▪ I. cut-off, n.
(ˈkʌtˈɒf, attrib. ˈkʌtɒf)
[cut v. 56.]
1. An act of cutting off or portion cut off.
1741 Richardson Pamela II. 151 This, though, was a great Cut-off; a whole Week out of ten Days. 1954 J. Southward Mod. Printing (ed. 7) II. xv. 212 Cut off is the amount [sc. of paper] severed from the webs to form individual copies of an edition. |
2. a. A new and shorter passage cut by a river through a bend; sometimes also applied to the crescent-shaped lake formed by the remains of the old channel when cut off from the new by silting. Also, a lateral channel dug across a bend in a river (also attrib.). orig. U.S.
1773 Acts Gen. Assembly Georgia (1881) 300 To make any such cut off as shall be thought necessary from River to River. Ibid., In such Cuts off and Clearing. 1817 S. R. Brown Western Gaz. 222 It is about four miles across the several branches of the Pascagola..intersected by bayous and cut-offs. 1830 Lyell Princ. Geol. I. 186 At one spot called the ‘grand cut off’, vessels now pass from one point to another in half a mile, to a distance which it formerly required twenty miles to reach. 1874 in N. H. Bishop Voy. Paper Canoe (1878) 223 If you take to the cut-offs, you may get into..interior bayous, from which you will never emerge. 1913 Thomas & Watt Improvem. Rivers (ed. 2) i. 27 When a bend has become almost a complete curve, the river breaks through the intervening neck of land and forms a cut-off. Ibid. ii. 337 The entire river was dammed at or near the upper part of a sharp bend, and a cut-off or lateral canal was dug across the bend from the pool thus formed. Ibid. 367 Cut-off walls resting on the river-bed. 1937 Wooldridge & Morgan Physical Basis Geogr. xii. 173 The abandoned loops form ‘cut-offs’, ‘ox-bows’ or ‘mortlakes’ which, in time, become silted up. |
b. A piece of road or railway which cuts off or saves a bend; a short cut, cross-cut.
1806 Z. M. Pike Jrnl. 28 Jan. in Sources Mississ. (1810) i. 64 Observed Mr. Grant's trackes going through it; found his mark of a cut off, (agreed on between us) took it, and proceeded very well. 1818 Boston Weekly Messenger 23 July (Th.), They pointed [it] out to him as being a nigh cut⁓off to the high road. 1881 Chicago Times 14 May, The Company is..building a cut-off six miles in length near Omaha. 1908 Westm. Gaz. 31 Dec. 3/1 The Great Western's Ashendon to Aynho ‘cut-off’, which will provide that company with a new route to Birmingham, nineteen miles shorter than its existing one. 1924 W. M. Raine Troubled Waters iii. 29 Evidently she was taking the cut-off back to the ranch, unaware that the bridge had been washed out by the freshet. 1947 J. Steinbeck Wayward Bus i. 6 Those who came over the cut-off from San Juan de la Cruz. |
3. a. An interruption or stopping of a continuance or flow. Also attrib.

▶ _DATASET CONTENT_

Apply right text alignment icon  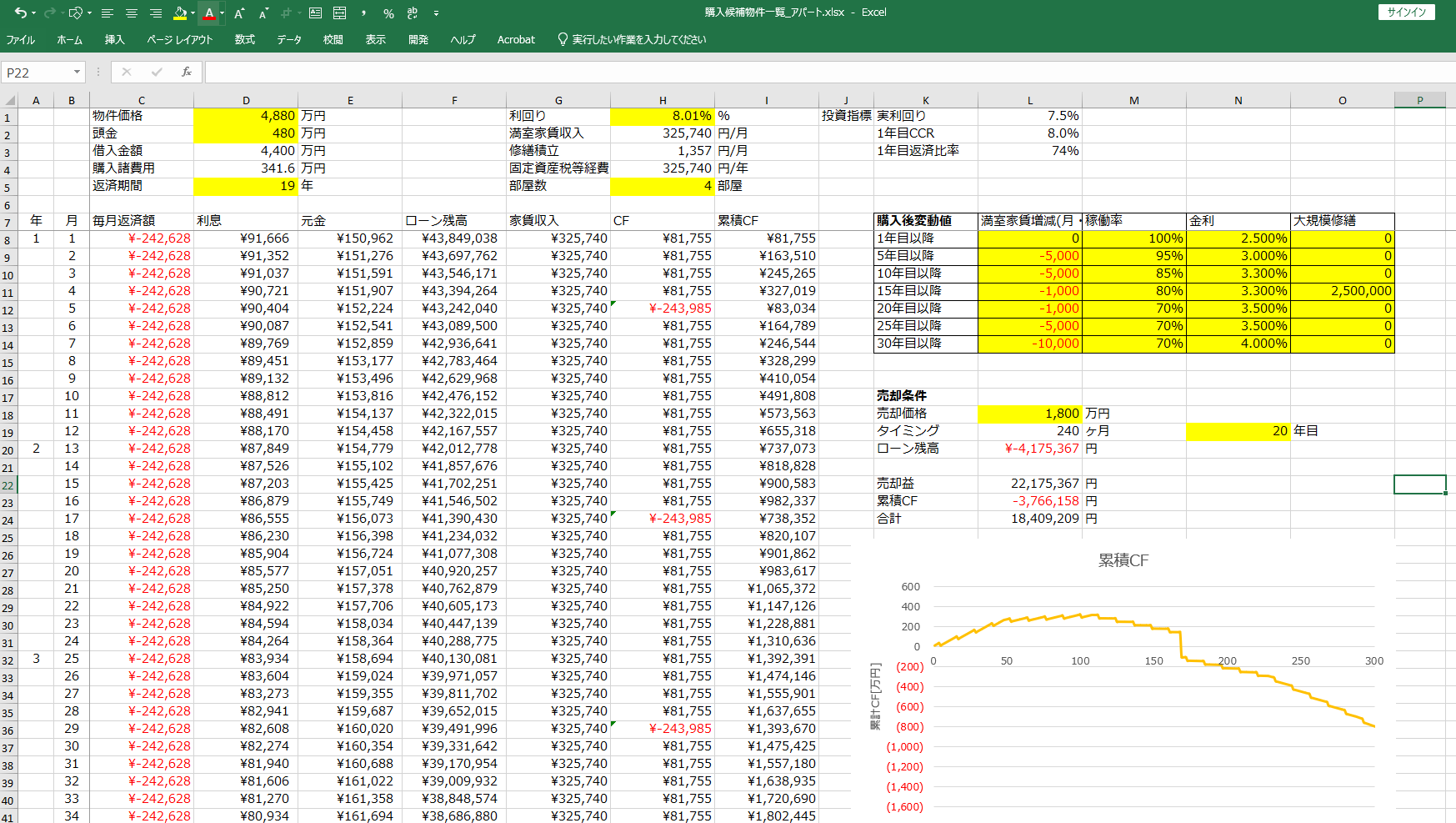[156, 13]
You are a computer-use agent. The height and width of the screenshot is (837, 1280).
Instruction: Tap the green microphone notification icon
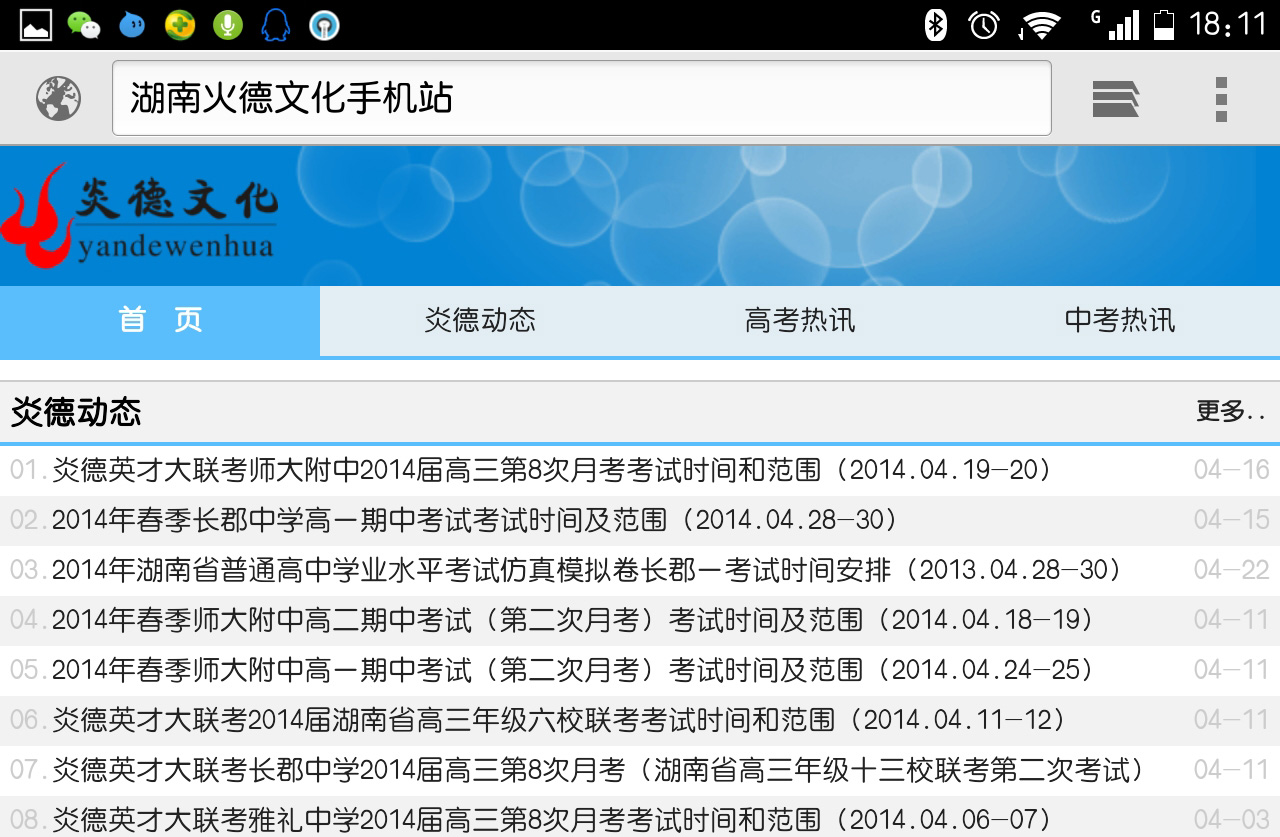point(228,25)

▶ _WORK TO DO_
Reproduce the stretch of the cut-off dictionary entry from "1741 Richardson Pamela" through "attrib.). orig. U.S.", copying every character unchanged.

▶ _FINISHED EXERCISE_
1741 Richardson Pamela II. 151 This, though, was a great Cut-off; a whole Week out of ten Days. 1954 J. Southward Mod. Printing (ed. 7) II. xv. 212 Cut off is the amount [sc. of paper] severed from the webs to form individual copies of an edition. |
2. a. A new and shorter passage cut by a river through a bend; sometimes also applied to the crescent-shaped lake formed by the remains of the old channel when cut off from the new by silting. Also, a lateral channel dug across a bend in a river (also attrib.). orig. U.S.